This article was first published on LinkedIn on May 23, 2025. Link to original article.

Electric Aircraft are Hard. Will that Change?

We now see electric cars everywhere, but most people have never seen an electric aircraft. Why is electric flight so hard? There are 4 main reasons:

1. Planes aren't just flying cars.
2. Batteries are very heavy.
3. Aircraft certification is complicated and slow.
4. Developing aircraft is expensive!

Let’s expand on each.

Why Planes Aren't Just Flying Cars

It's a statement of the obvious, but also not as obvious as it seems.

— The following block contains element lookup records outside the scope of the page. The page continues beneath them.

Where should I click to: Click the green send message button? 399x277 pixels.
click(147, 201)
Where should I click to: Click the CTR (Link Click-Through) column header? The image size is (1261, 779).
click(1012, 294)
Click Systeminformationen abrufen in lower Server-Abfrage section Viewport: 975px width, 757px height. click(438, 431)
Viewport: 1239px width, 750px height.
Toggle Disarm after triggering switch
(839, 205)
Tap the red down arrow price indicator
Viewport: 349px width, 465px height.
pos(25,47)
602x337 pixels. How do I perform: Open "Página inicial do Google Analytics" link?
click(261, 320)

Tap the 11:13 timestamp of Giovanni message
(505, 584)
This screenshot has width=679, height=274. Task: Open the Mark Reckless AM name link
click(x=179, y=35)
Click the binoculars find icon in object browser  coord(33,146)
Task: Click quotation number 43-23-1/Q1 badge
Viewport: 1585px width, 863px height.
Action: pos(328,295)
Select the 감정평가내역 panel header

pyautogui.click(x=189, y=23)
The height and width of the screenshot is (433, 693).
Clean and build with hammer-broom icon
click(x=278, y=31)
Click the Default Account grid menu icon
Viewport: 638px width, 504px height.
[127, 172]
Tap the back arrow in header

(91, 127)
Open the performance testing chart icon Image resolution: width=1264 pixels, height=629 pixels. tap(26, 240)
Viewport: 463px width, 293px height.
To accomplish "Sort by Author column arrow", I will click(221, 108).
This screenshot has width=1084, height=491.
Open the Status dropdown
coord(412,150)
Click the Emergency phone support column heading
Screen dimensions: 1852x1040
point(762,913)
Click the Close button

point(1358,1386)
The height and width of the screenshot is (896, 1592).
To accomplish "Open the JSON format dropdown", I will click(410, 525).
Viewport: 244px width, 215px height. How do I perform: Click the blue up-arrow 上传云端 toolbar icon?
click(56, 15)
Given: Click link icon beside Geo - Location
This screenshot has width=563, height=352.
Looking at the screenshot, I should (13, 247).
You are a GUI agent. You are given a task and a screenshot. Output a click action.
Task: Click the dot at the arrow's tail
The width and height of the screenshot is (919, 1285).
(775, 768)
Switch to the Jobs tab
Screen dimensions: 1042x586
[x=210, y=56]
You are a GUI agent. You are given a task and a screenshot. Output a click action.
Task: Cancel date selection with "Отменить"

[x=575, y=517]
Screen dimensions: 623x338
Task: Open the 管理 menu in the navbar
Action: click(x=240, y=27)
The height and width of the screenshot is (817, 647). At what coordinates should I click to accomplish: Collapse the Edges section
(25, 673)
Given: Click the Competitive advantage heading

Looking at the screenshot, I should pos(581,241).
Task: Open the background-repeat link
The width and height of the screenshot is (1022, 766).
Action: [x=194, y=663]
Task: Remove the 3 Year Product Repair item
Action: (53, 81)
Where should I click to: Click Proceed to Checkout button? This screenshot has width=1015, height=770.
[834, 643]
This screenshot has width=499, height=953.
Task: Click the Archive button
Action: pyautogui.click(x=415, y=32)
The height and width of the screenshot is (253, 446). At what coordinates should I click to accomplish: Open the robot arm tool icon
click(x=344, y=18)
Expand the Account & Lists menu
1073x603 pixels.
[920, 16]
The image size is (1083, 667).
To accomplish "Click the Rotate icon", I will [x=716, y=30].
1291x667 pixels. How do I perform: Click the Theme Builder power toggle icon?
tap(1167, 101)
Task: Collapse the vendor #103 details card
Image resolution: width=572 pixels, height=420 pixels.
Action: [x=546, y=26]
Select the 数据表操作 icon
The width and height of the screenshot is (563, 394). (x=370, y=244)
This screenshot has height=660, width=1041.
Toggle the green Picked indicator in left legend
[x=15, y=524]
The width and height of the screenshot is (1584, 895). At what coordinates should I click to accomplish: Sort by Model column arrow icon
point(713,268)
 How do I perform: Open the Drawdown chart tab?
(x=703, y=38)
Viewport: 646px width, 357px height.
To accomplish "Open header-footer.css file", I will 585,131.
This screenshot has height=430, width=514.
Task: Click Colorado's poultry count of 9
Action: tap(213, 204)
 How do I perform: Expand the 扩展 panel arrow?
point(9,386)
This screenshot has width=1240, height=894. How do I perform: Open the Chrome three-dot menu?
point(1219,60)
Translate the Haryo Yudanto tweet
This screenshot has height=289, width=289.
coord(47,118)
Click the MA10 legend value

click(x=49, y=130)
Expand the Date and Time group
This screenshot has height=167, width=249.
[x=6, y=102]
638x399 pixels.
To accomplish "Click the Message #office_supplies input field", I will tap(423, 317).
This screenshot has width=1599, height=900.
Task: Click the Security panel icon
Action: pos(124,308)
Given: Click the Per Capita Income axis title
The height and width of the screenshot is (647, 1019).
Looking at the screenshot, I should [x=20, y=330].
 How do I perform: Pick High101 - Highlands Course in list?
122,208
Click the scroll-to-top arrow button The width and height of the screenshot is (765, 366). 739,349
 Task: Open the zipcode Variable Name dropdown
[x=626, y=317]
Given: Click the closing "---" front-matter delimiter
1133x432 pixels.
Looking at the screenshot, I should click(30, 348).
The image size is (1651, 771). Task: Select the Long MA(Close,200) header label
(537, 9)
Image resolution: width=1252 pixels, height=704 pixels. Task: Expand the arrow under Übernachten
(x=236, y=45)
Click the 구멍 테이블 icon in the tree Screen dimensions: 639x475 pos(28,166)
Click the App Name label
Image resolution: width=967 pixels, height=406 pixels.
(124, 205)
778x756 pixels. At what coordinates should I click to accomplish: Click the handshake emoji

A basic Tesla Model 3 has 283hp, weighs under 2 tons and has a theoretical range of around 500km with a full load of passengers and baggage. Those numbers are not so very different from the world’s best-selling personal aircraft, the Cirrus SR22T. But the car and the plane use power very differently:

Full Power

• Tesla: Almost never uses full power. After 3-4 seconds of max acceleration, it will exceed the speed limit and the passengers will feel carsick.
• Cirrus: Uses full power a lot - typically 5-15 minutes on every flight for takeoff and climb, depending on cruise altitude.

Cruise Power

• Tesla: Uses about 10% of maximum power when cruising at highway speeds.
• Cirrus: Uses 85% power at high-speed cruise (around 3x faster than the Tesla).

Performance with low fuel

• Tesla: Reduced performance is not a problem when the battery's charge level is low.
• Cirrus: Full power must remain available at all times until the aircraft is safely on the ground.

Safety Modes

• Tesla: 'Turtle Mode' lets the car limp to a stop if charge is critical or the battery fails. If there's a fire, the driver can stop and tell the passengers to jump out.
• Cirrus: Turtles don't fly, and passengers can't jump out!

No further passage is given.